Say you’re a budding expert in charitable remainder unitrusts, or CRUTs. Define for your reader what CRUTs are, how they work, the history of CRUTs and why they should use CRUTs and not CRATs. Explore how new tax law changes impact CRUTs, and how CRUTs compare to alternatives like donor-advised funds. Simply put, your goal is to ensure that when someone googles a question around CRUTs, your website shows up. And if your website projects an air of quality and professionalism — the kind where a prospect might say, “Wow, this advisor really knows what he or she is talking about, this is really professional, I need more help, I think this is who I’m going to call” — then you’re well on your way.

Bear in mind that for most advisors starting out, your website isn’t going to become the definitive source overnight.
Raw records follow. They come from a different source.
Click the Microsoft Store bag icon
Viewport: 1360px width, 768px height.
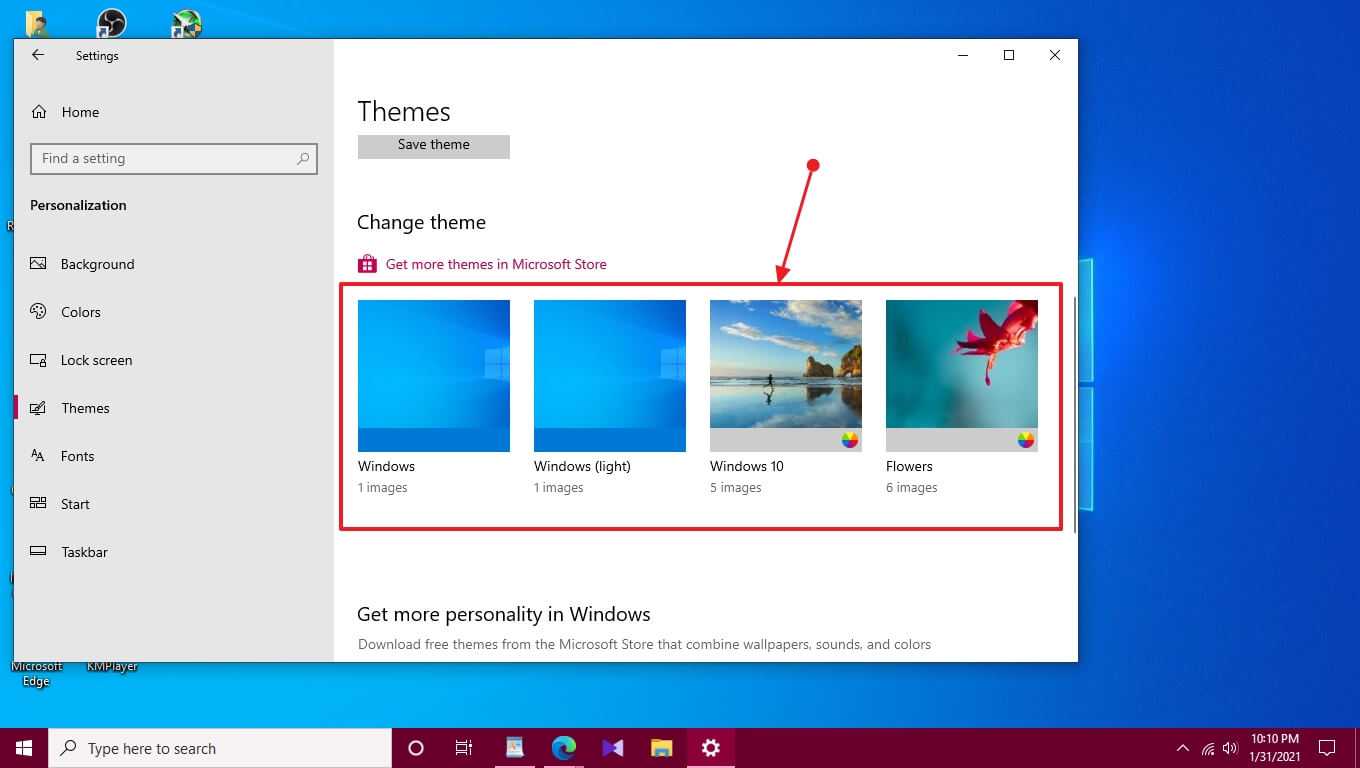(x=367, y=264)
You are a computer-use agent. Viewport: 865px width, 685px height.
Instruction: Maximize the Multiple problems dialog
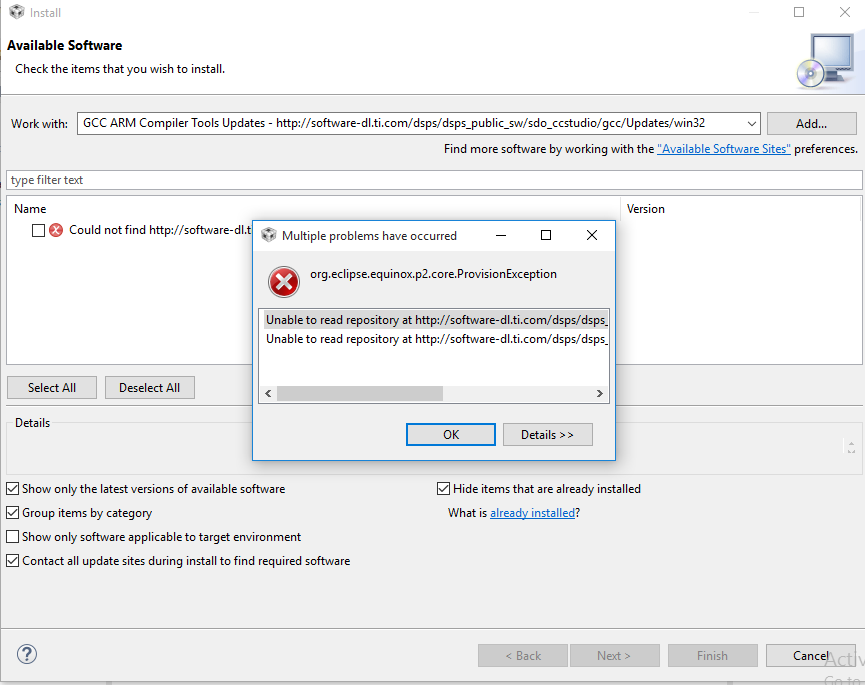click(546, 235)
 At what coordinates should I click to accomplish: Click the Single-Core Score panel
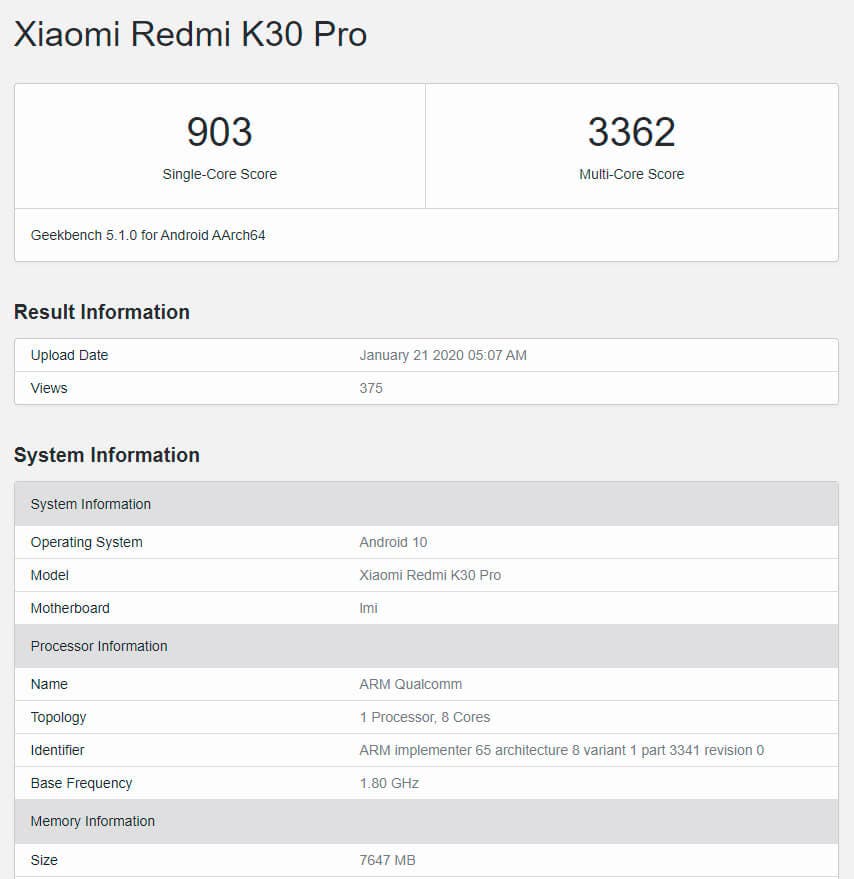pyautogui.click(x=219, y=145)
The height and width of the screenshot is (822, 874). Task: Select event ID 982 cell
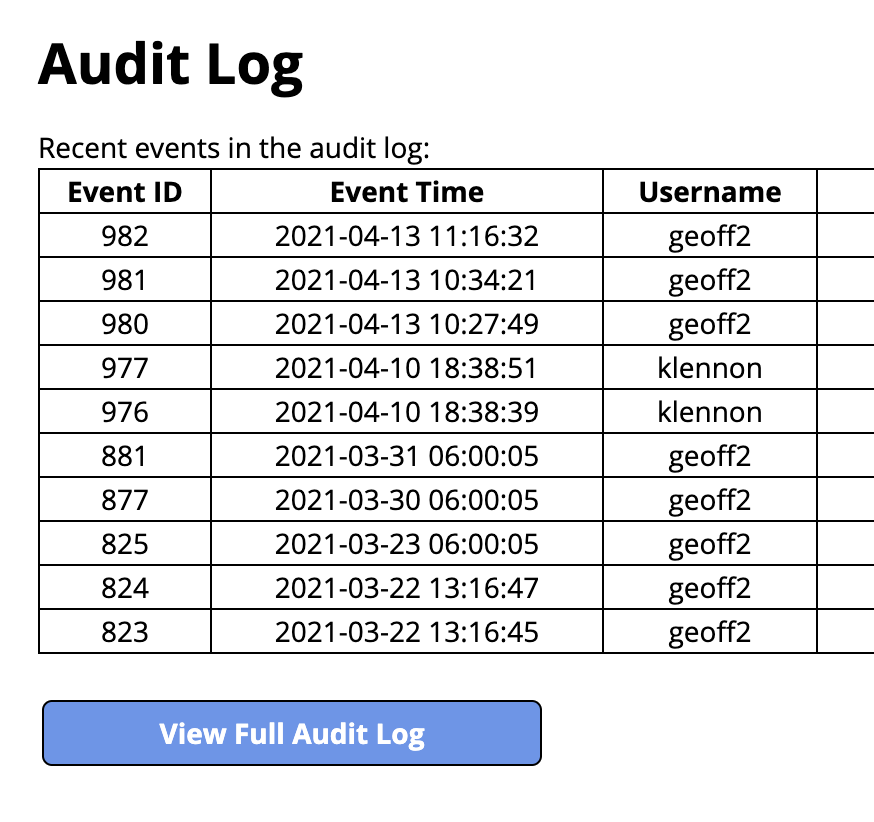coord(125,236)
Developing credibility and optimizing for search engine ranking takes time. But you have to build a foundation first — and populating your blog or website with meaningful content is that first step.

From there, you need to get the word out. I’d encourage you to check out Michael Hyatt’s book Platform, which is all about how to begin what he calls “narrowcasting” your specialization to get noticed in a crowded, noisy world. Few of us will ever be on television reaching millions of people, but any of us can create our own platform that narrowcasts our expertise to our target market.

This usually means building an email list using software like MailChimp; creating social media accounts on places like Twitter, LinkedIn and Facebook where you share out your content and expertise; writing relevant articles in trade journals; and becoming a go-to source. You may even start connecting media to your blog posts about angles they may have missed in any reporting related to your specialization.

These are important foundational steps for several reasons. Even if someone hears about your specialization or sees your presentation and is duly impressed, they’re probably not going to hand over their life savings or make a massive irrevocable gift to a charitable trust based on one interaction or one recommendation. They’re going to check you out. They’re going to vet your expertise. They’re going to see if you’re credible. And in that critical moment, your website has to be ready for them.

From there, you can get more targeted going outbound. Take all that information you’ve written on your website about CRUTs, for example, and turn it into a presentation that you can offer to local CPA societies and estate planning councils. You might then even publish an e-book or a physical book on CRUTs — in far less time than you may think and at a fairly modest cost. Now you’re a recognized author and a proven authority in your area of specialization.

Bottom line, the deeper you go with the mini-specialization or niche, the easier it will become to market your expertise to people who might do business with you.